### Given request
In the lines from the one with "Open the Knowledgebase menu item" up to and including the one with "Looking at the", swap "Java Version" for "Python Version" and keep everything else the same. Give back only those lines, without the pictures.

### Data listing
· · · · · · ·
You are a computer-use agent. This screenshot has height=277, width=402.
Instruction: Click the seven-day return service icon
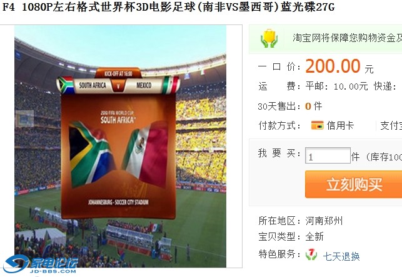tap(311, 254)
· · · · · · ·
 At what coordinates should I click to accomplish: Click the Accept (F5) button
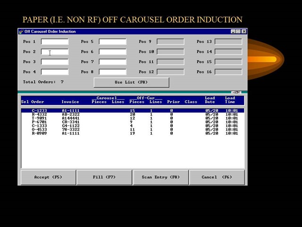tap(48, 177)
· · · · · · ·
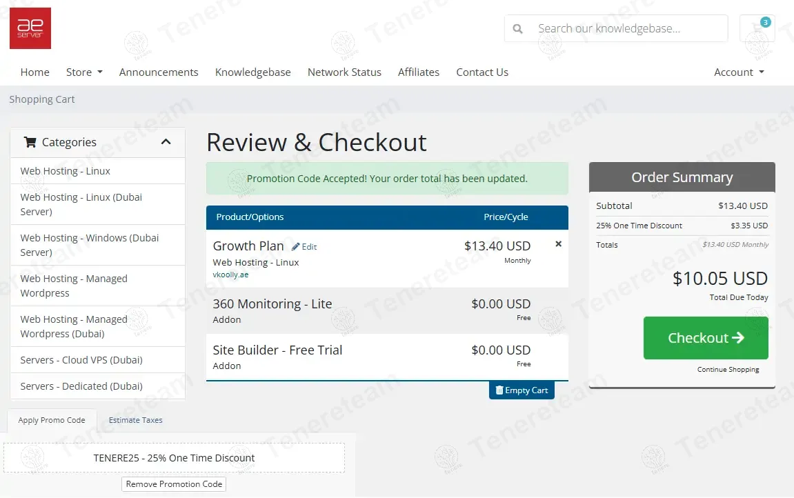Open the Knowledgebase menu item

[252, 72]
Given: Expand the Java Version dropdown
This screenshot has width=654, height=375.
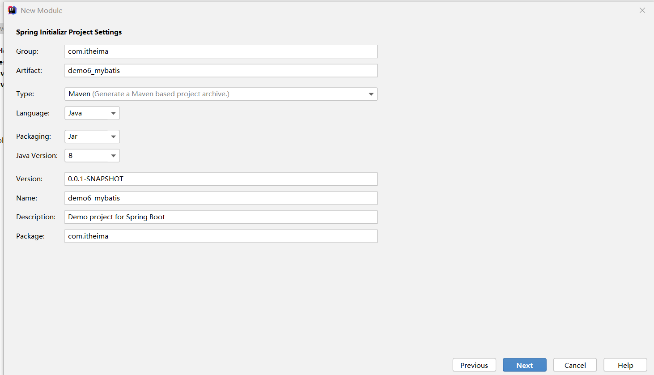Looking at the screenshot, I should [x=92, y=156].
· · · · · · ·
### Solution for this exercise
Open the Knowledgebase menu item

[252, 72]
Given: Expand the Python Version dropdown
This screenshot has width=654, height=375.
Looking at the screenshot, I should [x=92, y=156].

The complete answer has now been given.